The Lullaby Trust is the place to go for good advice. They’ve worked with UNICEF on some guidance. www.lullabytrust.org.uk/safer-sleep-advice/co-sleeping/

The issue with the ‘no co-sleeping ever’ approach is that exhausted parents fall asleep with their babies accidentally and this is almost always much riskier than planned cosleeping. Even if you don’t want to cosleep then knowing how to do so safely could prevent you from accidentally ending up in an unsafe position.

I would either keep baby with you until you go to bed or put him to sleep in the cot for the first part of the night (will he do this?). Then transfer him to your bed when he first wakes.

With the mattress on the floor there’s nothing else you need to do other than follow the guidance.

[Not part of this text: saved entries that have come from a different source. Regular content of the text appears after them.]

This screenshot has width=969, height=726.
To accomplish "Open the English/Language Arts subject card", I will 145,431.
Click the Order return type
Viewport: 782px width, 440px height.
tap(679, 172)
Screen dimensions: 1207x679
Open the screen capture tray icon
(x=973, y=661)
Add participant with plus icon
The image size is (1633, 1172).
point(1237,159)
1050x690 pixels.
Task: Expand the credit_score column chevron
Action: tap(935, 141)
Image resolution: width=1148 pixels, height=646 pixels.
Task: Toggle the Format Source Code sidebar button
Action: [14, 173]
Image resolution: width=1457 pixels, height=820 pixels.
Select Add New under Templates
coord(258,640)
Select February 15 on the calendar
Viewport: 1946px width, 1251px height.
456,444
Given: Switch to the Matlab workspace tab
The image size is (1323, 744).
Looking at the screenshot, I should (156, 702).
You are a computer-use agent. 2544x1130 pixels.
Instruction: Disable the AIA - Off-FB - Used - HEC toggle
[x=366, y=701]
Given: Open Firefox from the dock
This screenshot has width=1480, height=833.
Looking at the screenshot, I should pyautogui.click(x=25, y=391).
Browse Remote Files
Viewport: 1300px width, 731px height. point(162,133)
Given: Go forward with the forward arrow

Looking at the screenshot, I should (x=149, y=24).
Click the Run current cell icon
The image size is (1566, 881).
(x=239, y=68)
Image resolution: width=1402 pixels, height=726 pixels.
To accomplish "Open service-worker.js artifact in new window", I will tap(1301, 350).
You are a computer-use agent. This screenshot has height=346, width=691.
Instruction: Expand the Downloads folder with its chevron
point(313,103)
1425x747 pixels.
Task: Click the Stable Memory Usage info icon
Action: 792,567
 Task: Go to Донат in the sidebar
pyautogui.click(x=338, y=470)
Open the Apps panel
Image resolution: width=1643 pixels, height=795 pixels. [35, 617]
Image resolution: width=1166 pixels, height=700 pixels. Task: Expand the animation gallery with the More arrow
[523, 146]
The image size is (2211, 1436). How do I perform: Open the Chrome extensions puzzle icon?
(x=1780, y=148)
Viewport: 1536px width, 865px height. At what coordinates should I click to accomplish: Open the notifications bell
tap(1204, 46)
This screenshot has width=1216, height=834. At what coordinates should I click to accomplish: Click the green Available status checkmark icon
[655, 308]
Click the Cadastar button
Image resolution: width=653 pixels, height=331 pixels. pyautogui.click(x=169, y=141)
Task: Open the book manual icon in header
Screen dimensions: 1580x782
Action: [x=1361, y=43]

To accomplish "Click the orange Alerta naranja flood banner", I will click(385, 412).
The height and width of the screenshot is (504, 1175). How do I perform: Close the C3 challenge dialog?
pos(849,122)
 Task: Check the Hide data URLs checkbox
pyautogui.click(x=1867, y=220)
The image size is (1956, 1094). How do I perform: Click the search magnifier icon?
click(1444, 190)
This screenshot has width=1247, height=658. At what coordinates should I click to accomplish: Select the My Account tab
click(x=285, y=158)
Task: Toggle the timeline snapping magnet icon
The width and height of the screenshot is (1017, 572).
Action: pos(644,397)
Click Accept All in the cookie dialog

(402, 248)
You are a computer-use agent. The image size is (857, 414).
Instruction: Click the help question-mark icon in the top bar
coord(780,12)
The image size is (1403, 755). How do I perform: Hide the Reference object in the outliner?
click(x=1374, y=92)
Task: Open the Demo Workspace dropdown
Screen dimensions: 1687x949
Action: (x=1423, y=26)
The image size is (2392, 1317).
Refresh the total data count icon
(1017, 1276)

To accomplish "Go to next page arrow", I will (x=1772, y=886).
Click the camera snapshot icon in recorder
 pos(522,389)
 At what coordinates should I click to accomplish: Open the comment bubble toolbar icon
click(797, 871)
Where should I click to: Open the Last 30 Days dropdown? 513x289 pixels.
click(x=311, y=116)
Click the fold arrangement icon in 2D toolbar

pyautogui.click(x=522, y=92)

Bed guards/bumpers aren’t safe before 18 months.

There’s a nice Facebook group called UK cosleepers where you get advice and support. They can also advice on a ‘side car’ arrangement for a full size cot.

Sunshinegirl82 · 15/04/2022 14:48

[quote FrodisCapering]@Hyppogriff you are completely right.
It just isn't safe. That's it. Of course many people will say that they did it and it was fine, but they are the lucky ones. Survivor's bias.

Op if you don't want to co-sleep then put your baby in a cot, alone on their back. Then leave them to sleep. In answer to your other question, I guess it is safer after two years, although not ideal because there's always a chance of an adult suffocating them by mistake.[/quote]
Oh put the baby IN the cot you say and just "leave them to sleep"! It never occurred to me to try such a thing! You should write a book and share your maverick ideas with the world!

Honestly "safe sleep" is the new "natural birth"/breastfeeding as a topic that people feel justified in preaching to others about. Statistically, not breastfeeding increases the risk of SIDS, so does not using a dummy, it's not black and white. Parenting is just one long risk assessment, most people are just doing the best they can with the cards they're dealt.